Today, she can not only talk to her doctor but goes to parent-teacher conferences with Brian and helps him with his homework.
“I’m able to do so many things for my family and myself now, and I still have goals to reach,” Lopez said, adding that she is in the process of getting her GED.
Debbie Simon, chair of Literacy Delaware, said the nonprofit doesn’t exclusively serve immigrants or English language learners, though they do make up a large percentage of its students. Some of the adults are in the country illegally.
“We do not ask about their (immigration) status,” Simon said.
About 2 million immigrants come to the U.S. each year and about half of them lack a high school education and proficient English language skills, according to ProLiteracy.
About 41 percent of Hispanic adults in the United States have below basic literacy skills, according to the National Institute of Literacy. The rates for other demographic groups are as follows:
- Black – 24 percent
- White – 9 percent
- Other – 13 percent
Simon, who used to work for Head Start, said many of the preschoolers’ parents, regardless of their race, want to get their GED and cannot read well enough to do so.
“If you’re reading below the fifth-grade level, you have a lot of pre-work to do,” she said.
That’s one of the reasons she helped create the tutoring program, which is now in its sixth year.
This fall, Literacy Delaware is also kicking off a pilot program for parents with kids at Shortlidge Academy and Warner Elementary School, which has some of the lowest test scores in the state.
Last year, about 27 percent of third-graders at Warner were proficient in English, according to state test scores. About 6 percent of students there are English language learners, while 17 percent are Hispanic/Latino and 76 percent are African-American. About 83 percent come from low-income families.
Creating a healthier community
Helping adults improve their literacy skills can also create a healthier community, Simon said.

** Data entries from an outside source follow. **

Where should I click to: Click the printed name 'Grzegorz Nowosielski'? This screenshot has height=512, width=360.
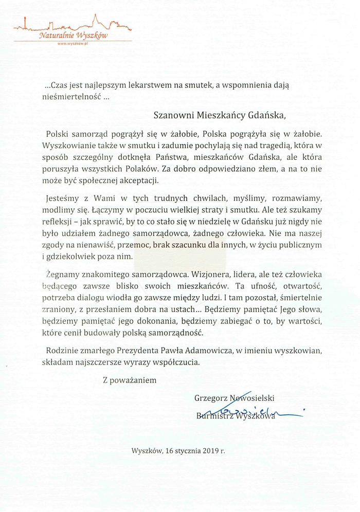(235, 398)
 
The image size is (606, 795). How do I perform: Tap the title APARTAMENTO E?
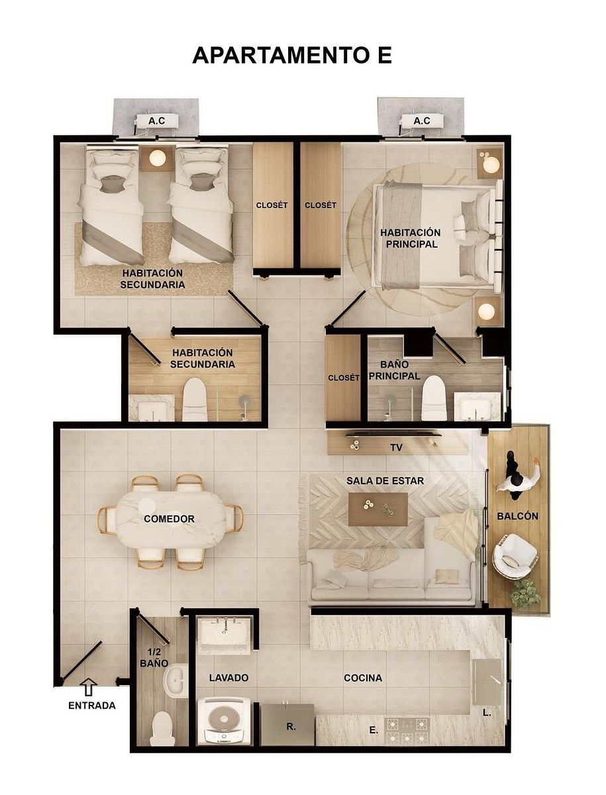(x=292, y=56)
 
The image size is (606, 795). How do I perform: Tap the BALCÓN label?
(x=517, y=516)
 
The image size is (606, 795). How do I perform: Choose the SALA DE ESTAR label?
(x=385, y=481)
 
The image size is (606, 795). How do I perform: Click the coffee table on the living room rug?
(x=378, y=509)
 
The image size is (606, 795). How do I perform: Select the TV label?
(x=397, y=448)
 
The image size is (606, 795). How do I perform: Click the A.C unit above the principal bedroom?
(x=422, y=121)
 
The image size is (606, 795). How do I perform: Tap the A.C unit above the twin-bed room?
(x=156, y=121)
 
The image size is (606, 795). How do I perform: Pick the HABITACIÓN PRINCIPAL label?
(x=411, y=238)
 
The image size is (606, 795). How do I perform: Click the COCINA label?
(x=363, y=678)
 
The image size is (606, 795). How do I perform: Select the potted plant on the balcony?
(x=526, y=592)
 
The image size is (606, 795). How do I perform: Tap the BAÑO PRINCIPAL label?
(x=395, y=370)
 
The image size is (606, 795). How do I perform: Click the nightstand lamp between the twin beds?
(x=158, y=158)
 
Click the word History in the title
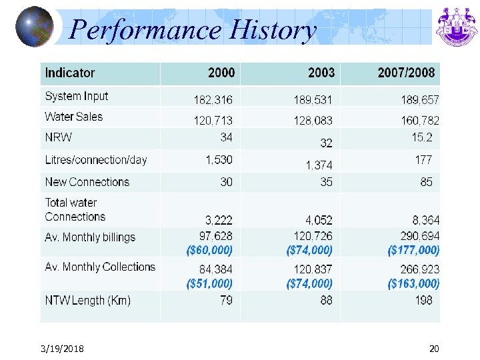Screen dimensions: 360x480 [x=271, y=30]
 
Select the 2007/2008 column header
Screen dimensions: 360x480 [x=405, y=73]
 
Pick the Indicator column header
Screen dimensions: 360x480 [x=70, y=73]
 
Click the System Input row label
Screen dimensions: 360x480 [x=77, y=96]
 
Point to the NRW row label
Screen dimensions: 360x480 [x=59, y=138]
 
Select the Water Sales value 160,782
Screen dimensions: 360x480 [x=420, y=121]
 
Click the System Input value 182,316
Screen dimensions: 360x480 [x=213, y=100]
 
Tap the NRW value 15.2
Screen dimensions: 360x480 [x=422, y=137]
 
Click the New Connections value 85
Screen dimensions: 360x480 [x=426, y=181]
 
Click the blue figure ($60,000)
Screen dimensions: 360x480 [x=209, y=250]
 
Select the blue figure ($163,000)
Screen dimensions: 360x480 [x=413, y=283]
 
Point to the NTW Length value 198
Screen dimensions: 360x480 [x=423, y=300]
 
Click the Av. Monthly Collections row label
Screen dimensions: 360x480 [x=100, y=267]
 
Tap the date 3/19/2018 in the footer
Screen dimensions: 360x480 [x=61, y=349]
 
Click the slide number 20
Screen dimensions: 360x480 [x=434, y=349]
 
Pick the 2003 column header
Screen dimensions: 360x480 [x=321, y=73]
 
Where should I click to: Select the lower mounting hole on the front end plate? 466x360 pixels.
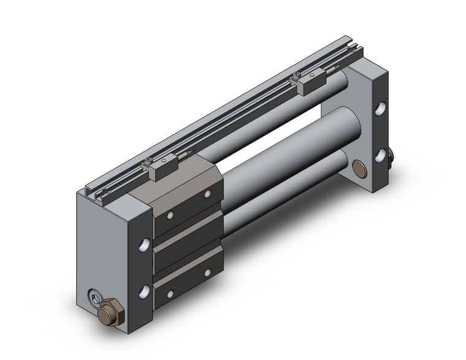point(144,291)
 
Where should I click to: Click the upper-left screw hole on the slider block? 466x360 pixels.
point(170,215)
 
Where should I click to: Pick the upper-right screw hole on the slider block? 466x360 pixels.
point(208,194)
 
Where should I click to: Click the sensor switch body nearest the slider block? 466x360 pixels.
point(161,167)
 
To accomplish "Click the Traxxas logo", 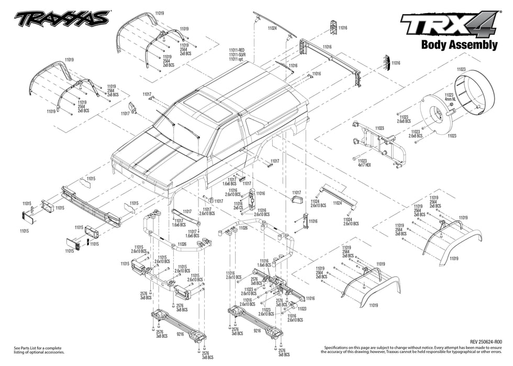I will tap(62, 19).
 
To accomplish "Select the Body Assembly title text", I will tap(459, 45).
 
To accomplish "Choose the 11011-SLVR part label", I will tap(237, 55).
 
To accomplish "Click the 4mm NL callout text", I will tap(452, 99).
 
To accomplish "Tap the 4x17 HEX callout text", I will tap(362, 165).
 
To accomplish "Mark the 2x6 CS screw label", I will tap(238, 208).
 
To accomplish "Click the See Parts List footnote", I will tap(38, 350).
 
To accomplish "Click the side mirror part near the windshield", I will tap(132, 108).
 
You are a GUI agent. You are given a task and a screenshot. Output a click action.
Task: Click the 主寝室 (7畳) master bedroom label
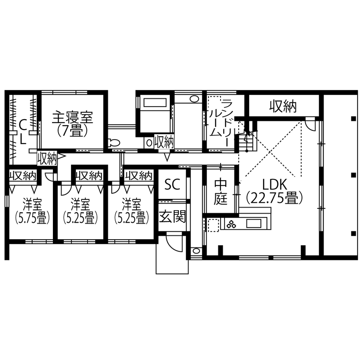(72, 123)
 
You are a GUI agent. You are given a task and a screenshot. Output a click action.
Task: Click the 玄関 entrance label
(172, 216)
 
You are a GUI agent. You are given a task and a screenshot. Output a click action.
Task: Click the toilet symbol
(114, 143)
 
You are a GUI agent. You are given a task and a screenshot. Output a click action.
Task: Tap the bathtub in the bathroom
(155, 103)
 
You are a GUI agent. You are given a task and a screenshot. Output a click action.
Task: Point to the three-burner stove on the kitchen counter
(231, 224)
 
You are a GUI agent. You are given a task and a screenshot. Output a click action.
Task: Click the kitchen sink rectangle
(255, 224)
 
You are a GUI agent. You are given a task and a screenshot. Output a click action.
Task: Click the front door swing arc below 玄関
(173, 243)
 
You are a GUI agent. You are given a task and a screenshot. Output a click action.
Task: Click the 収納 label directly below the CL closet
(47, 158)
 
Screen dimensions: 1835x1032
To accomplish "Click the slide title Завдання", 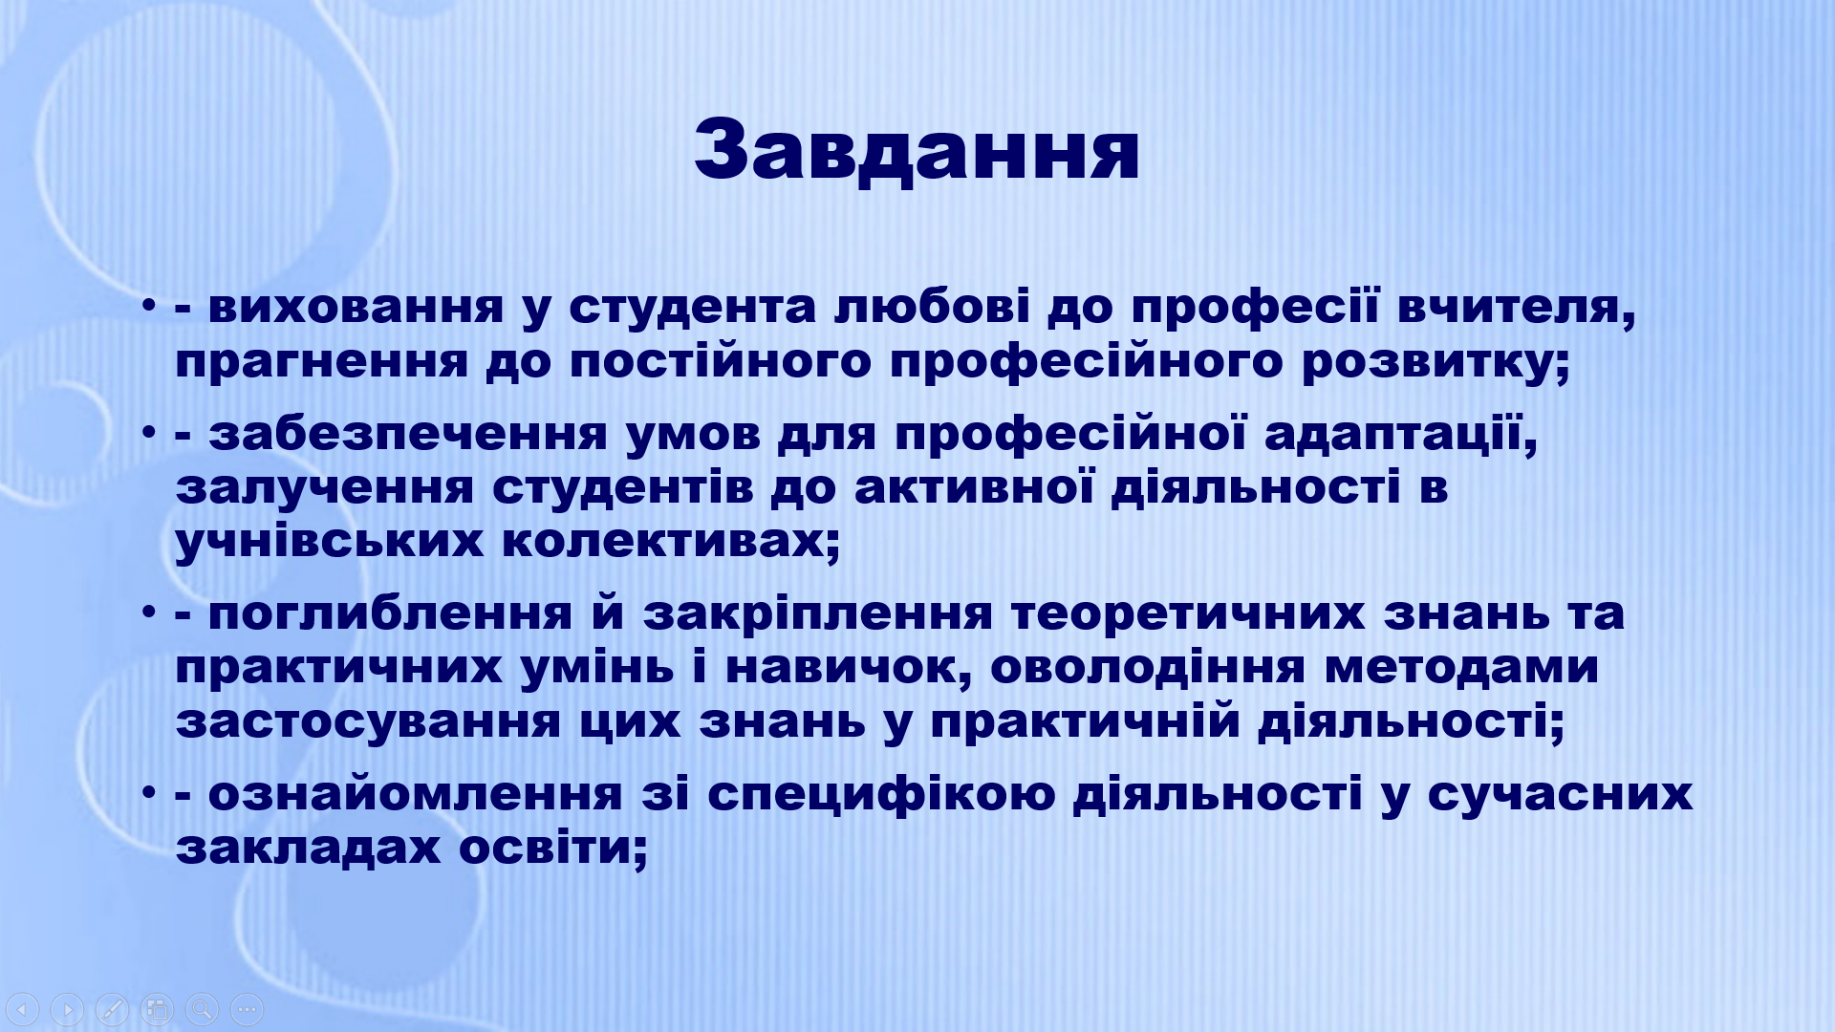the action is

Many immigrants, like Lopez, have a hard time communicating with doctors when they first come to the United States and cannot make appointments for themselves or their children.
Simon remembered one mom in the Parents Learning English at School program who, after hearing from a guest speaker on breast health, shared concerns about a lump on her chest.
“It ended up being benign, but she called and made an appointment, in English,” Simon said.
Financial health is also a big focus of the program, and those who cannot read and do math often have higher rates of unemployment and earn lower wages than the national average.
Low literacy costs the U.S. at least $225 billion each year in non-productivity in the workforce, crime and loss of tax revenue due to unemployment, according to the National Council for Adult Learning.
Esneyder Lopez, whose grandson, Jacob, is in Head Start, joined the Parents Learning English at School program because he wants to find a steady job.
The 52-year-old and his family fled Columbia for the United States about seven years ago after he and his sister were kidnapped by a drug cartel and held for ransom. They were successful business owners there and had a clothing factory, but had to leave everything behind.
Though Lopez has an MBA from Fairleigh Dickinson University in New Jersey, he has struggled to find a job because of his limited English skills. He worked as a cleaner for several years, but suffered nerve damage in a fall and is now completely numb on his left side.
“I need to learn English,” said Lopez, who lives with his husband, daughter, and grandson in Elsmere. “I need to find a good job.”
“It’s good for communication. I don’t know how to say many things. First, I think it in Spanish, then I translate into English, and then I talk.”
Judy Crescenzi is helping Lopez and like all of the program’s specially trained tutors, volunteers her time to do so.
“What I like is he’s serious about learning,” she said, adding that many of the parents and grandparents in the program also learn a fair amount of English from their children, who tend to pick it up more quickly.
“He is one of the most advanced, but still wants to improve.”